Photograph courtesy of Ashley Griffin

Boston University students get a lot of reading done over the course of a year, even if they just read their textbooks or supplemental readings.

Novels from class, along with reading for pleasure, can be incredibly thought-provoking. The messages stay with readers for weeks, months and—sometimes—years, and throughout their college careers.

Kurt Vonnegut’s novel The Sirens of Titan inspires Lauren Higgins (SAR ’20) because the story is “so unique and beautiful, and it centered a lot on free will and what it means to be alive.” The story centers around Malachi Constant, the richest man in a future version of America. He is offered the chance to take a trip to Mars with a beautiful woman. With these characters and setting, Vonnegut begins a tale that delves deeply into the meaning of human life.

Stated exercise: Please continue the passage about novels that stay with Boston University students, picking up after its final sentence. The data that follows is not needed for this work.

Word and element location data
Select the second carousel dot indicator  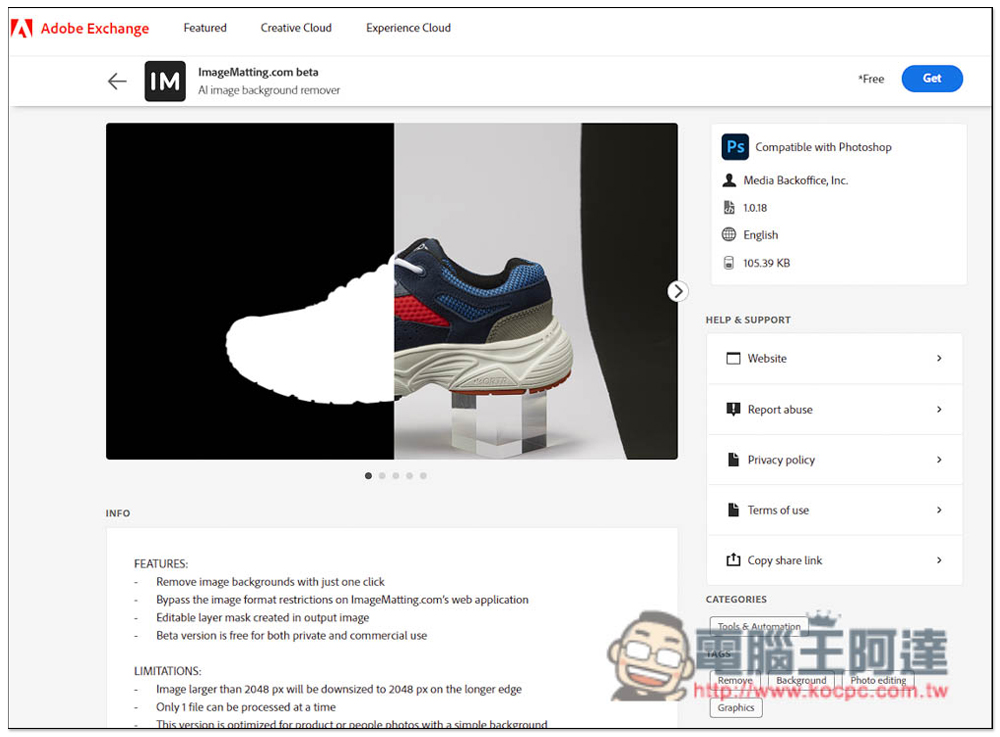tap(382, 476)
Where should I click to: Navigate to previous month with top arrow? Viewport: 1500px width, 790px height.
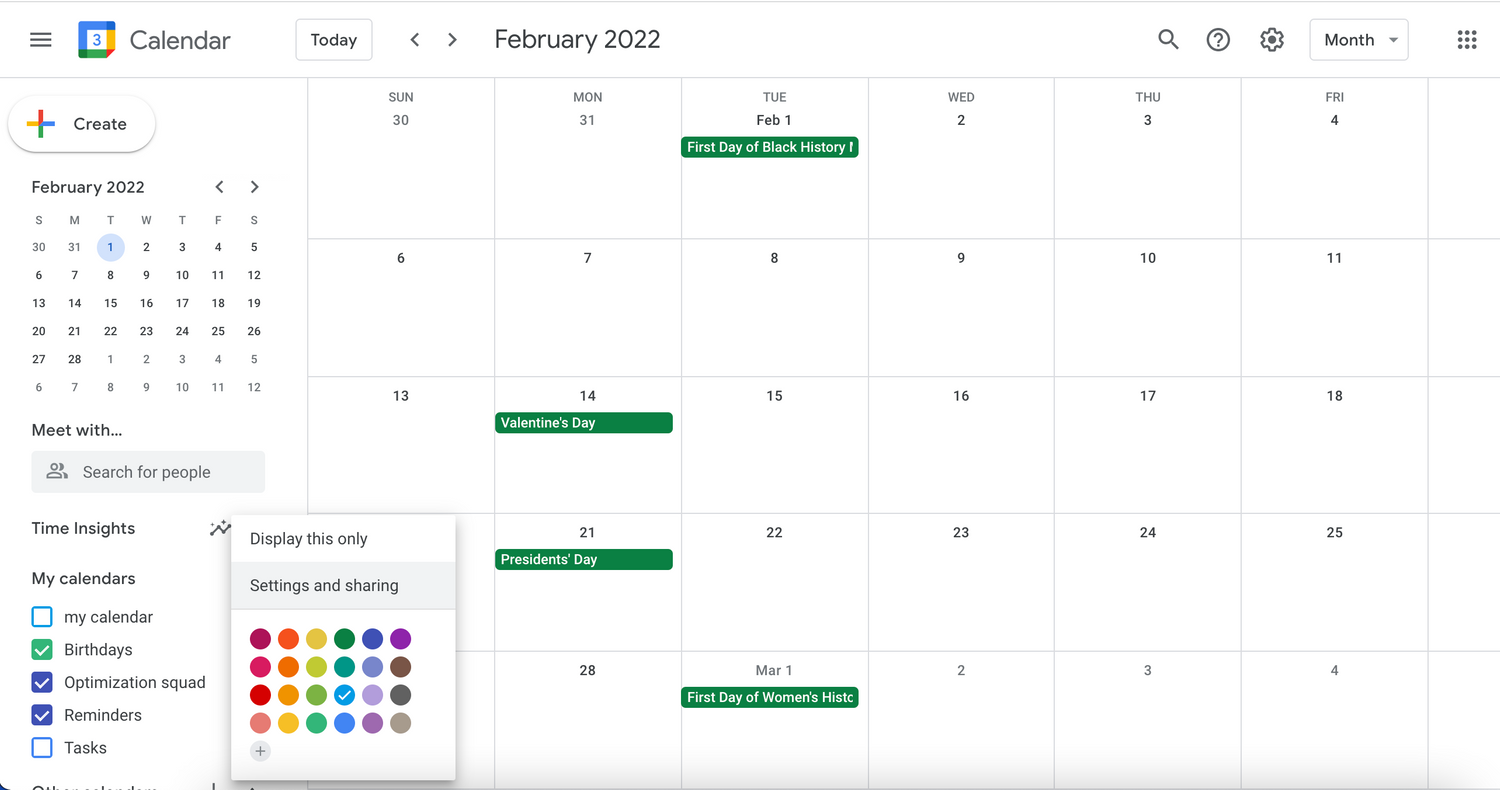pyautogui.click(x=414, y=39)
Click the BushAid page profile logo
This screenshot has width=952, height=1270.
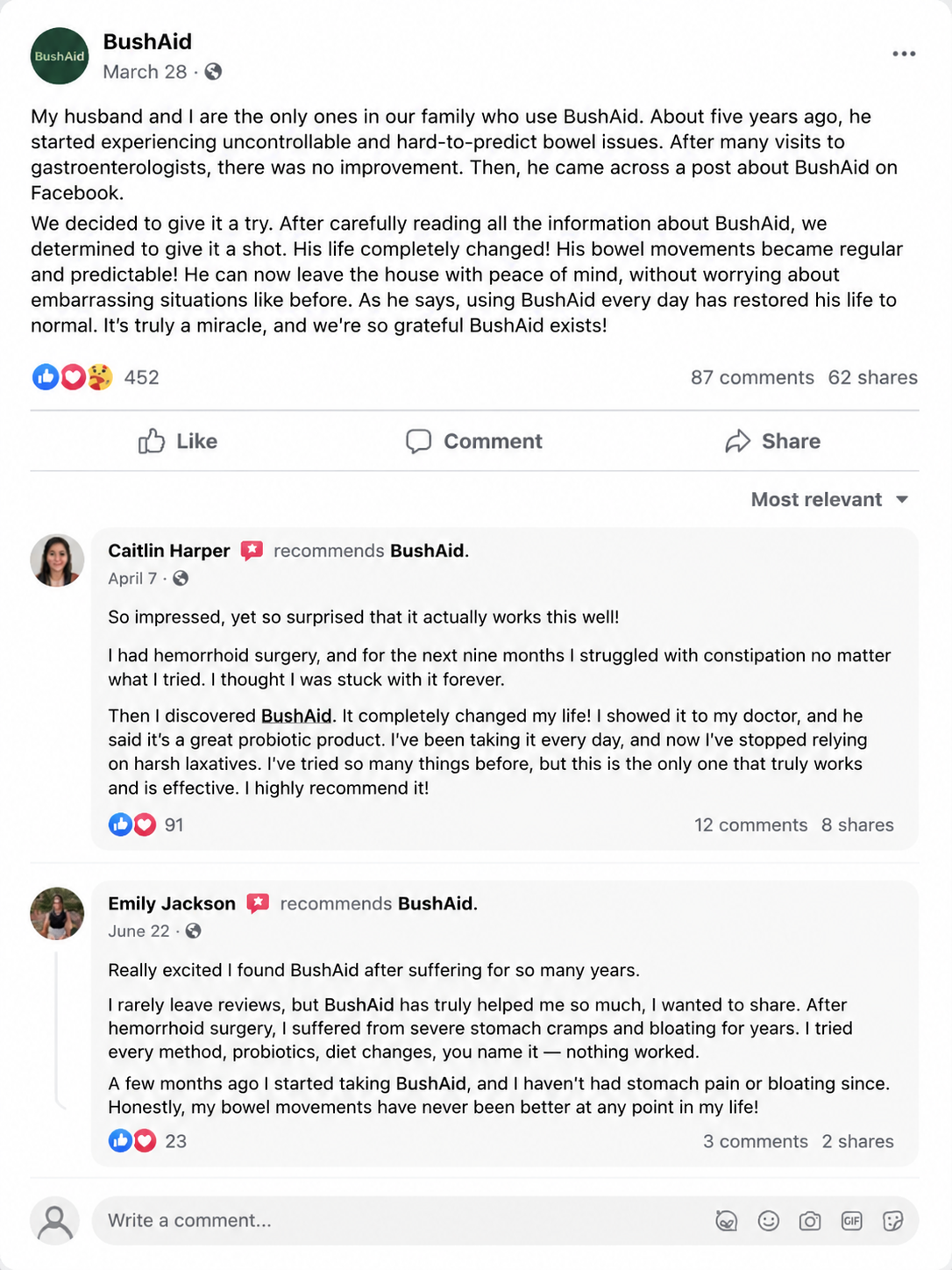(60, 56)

Response to this exercise:
Higgins also admires James Baldwin’s novel Giovanni’s Room, as it “was incredibly heartbreaking, and it was really interesting to read the story, which is about a homosexual affair, knowing that Baldwin himself was openly gay.”

Other novels that provide inspiring or motivational characters and events include Mikhail Bulgakov’s The Master and Margarita. This novel showcases the absurdities of life that can happen to anyone, yet happen for a reason—although the novel has a dark side as it takes place in the Moscow in the 1930s when Satan wrecked havoc.

Another eloquent and moving compilation is Elisabeth Hewer’s poetry collection, Wishing for Birds. Poem number 22, “Girls in the Twenty First Century,” cover mythology and history, yet also encompass what it means to be human and to be alive today.

Fiction and poetry can provide a respite from dense, impersonal textbooks. But more than that, some students feel they can even provide inspiration to become better within their inky pages.